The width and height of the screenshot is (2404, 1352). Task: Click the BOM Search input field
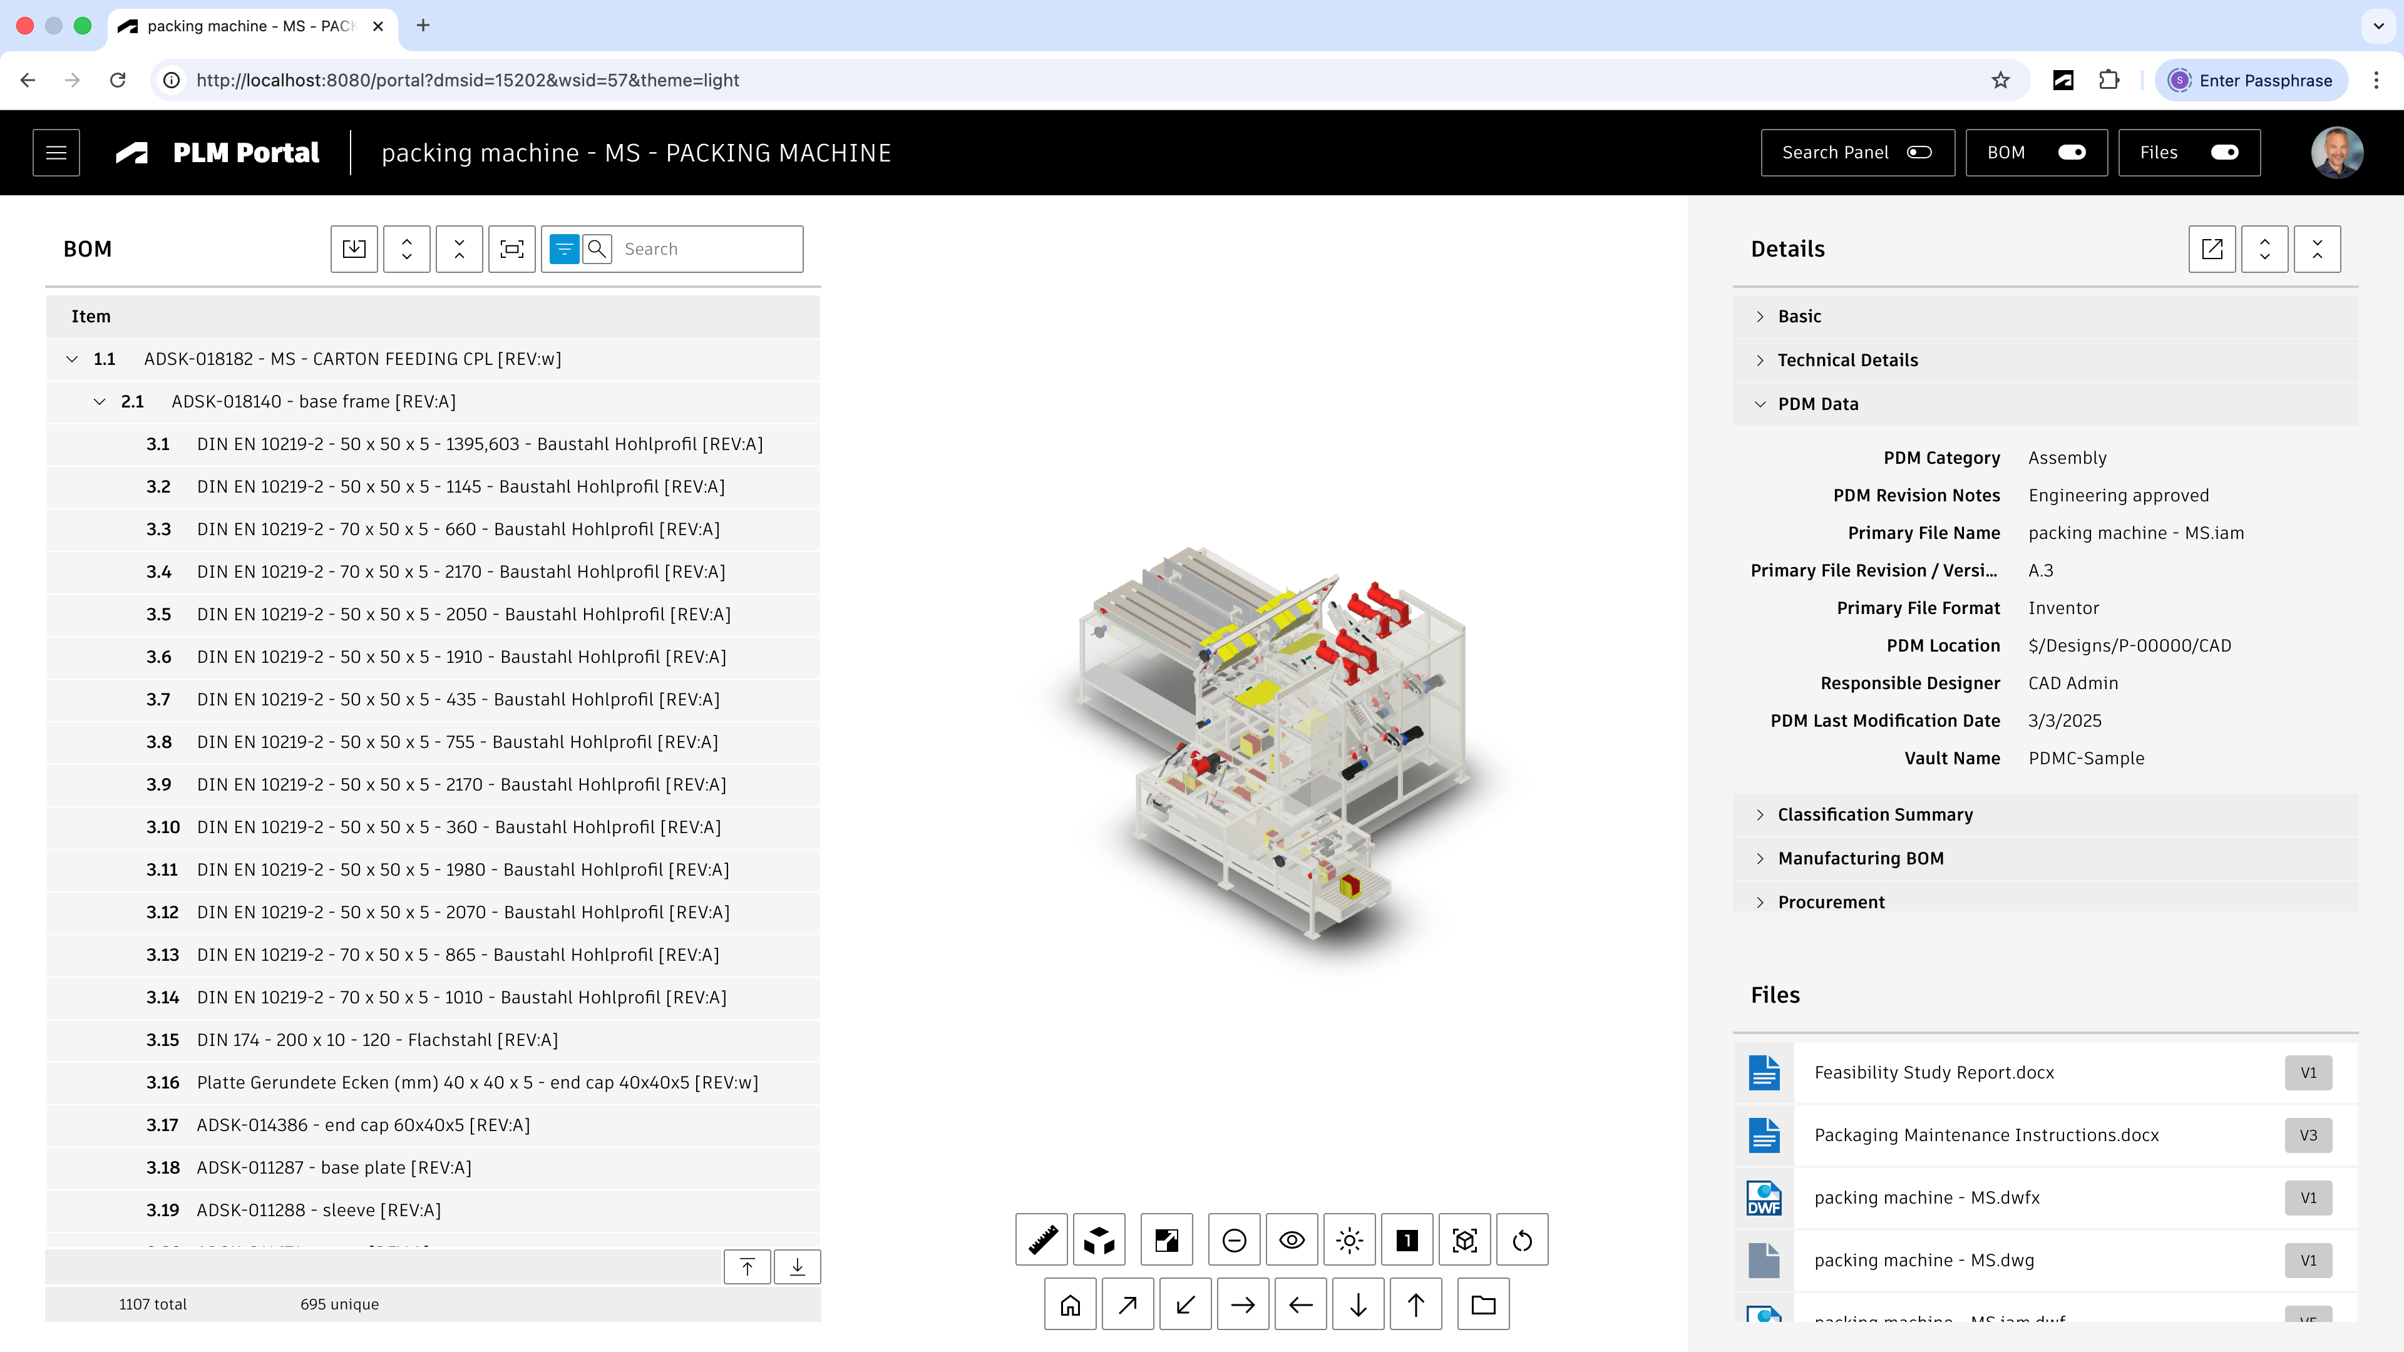707,249
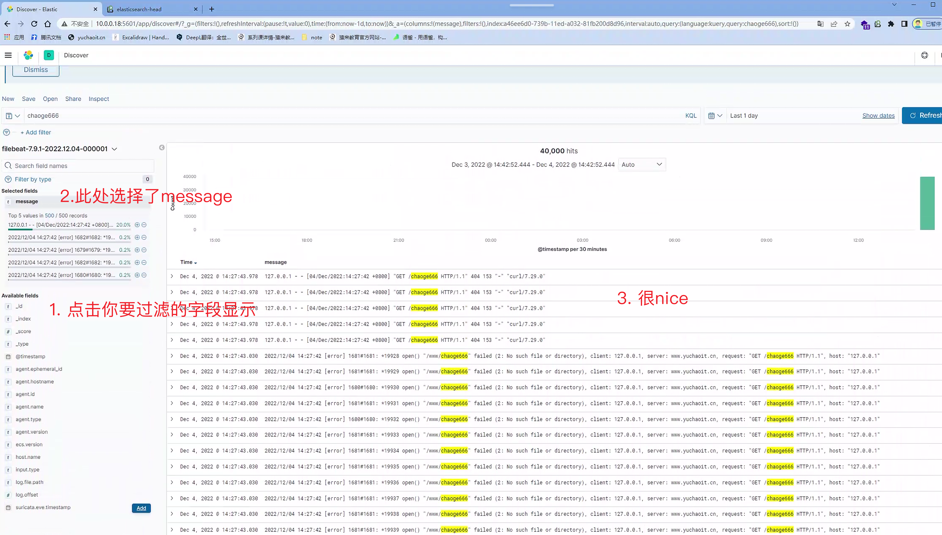This screenshot has height=535, width=942.
Task: Click the Elastic logo home icon
Action: click(28, 55)
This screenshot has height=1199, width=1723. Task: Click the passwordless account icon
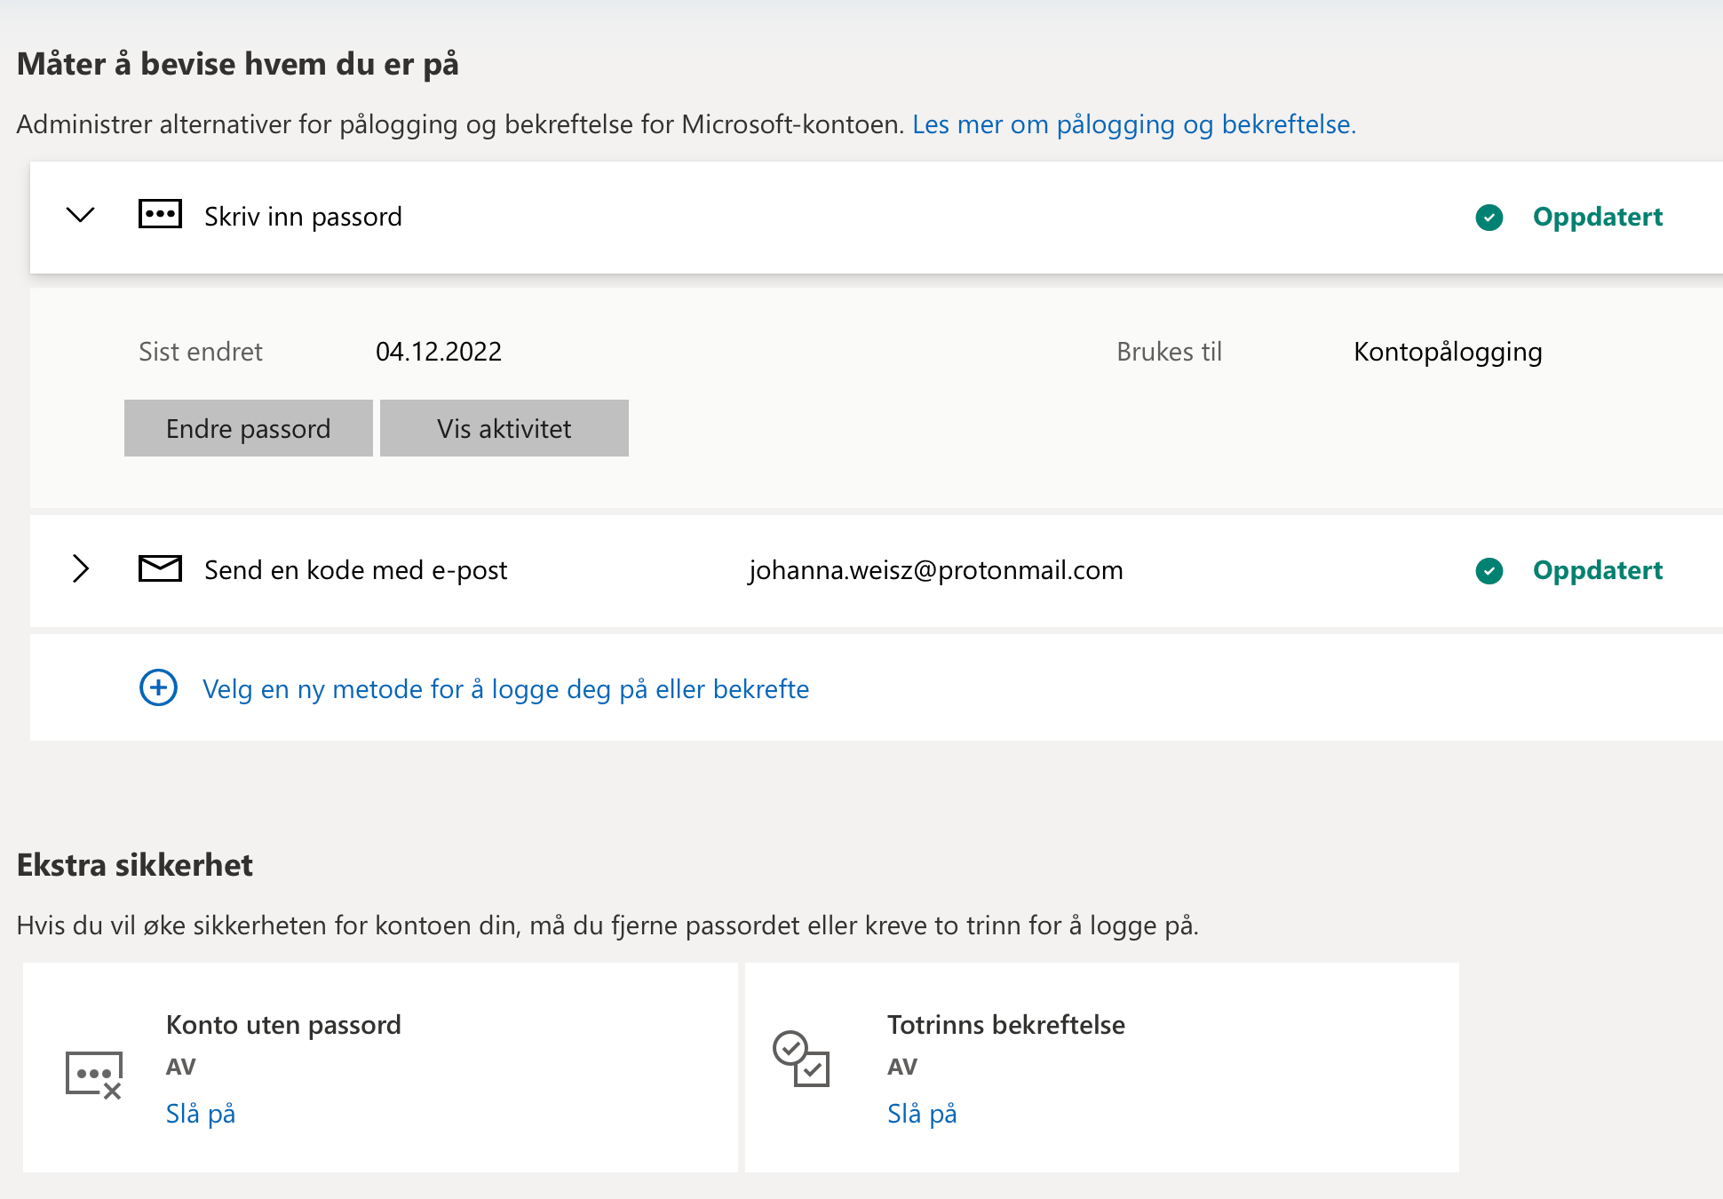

==*==

== Work request ==
Your task is to return every entry exactly as it was written, with the pictures removed.

== Answer space ==
The width and height of the screenshot is (2404, 1352). Task: Click the BOM Search input field
707,249
This screenshot has height=535, width=942.
Task: Click the Elastic logo home icon
Action: click(28, 55)
This screenshot has height=1199, width=1723. Task: Click the passwordless account icon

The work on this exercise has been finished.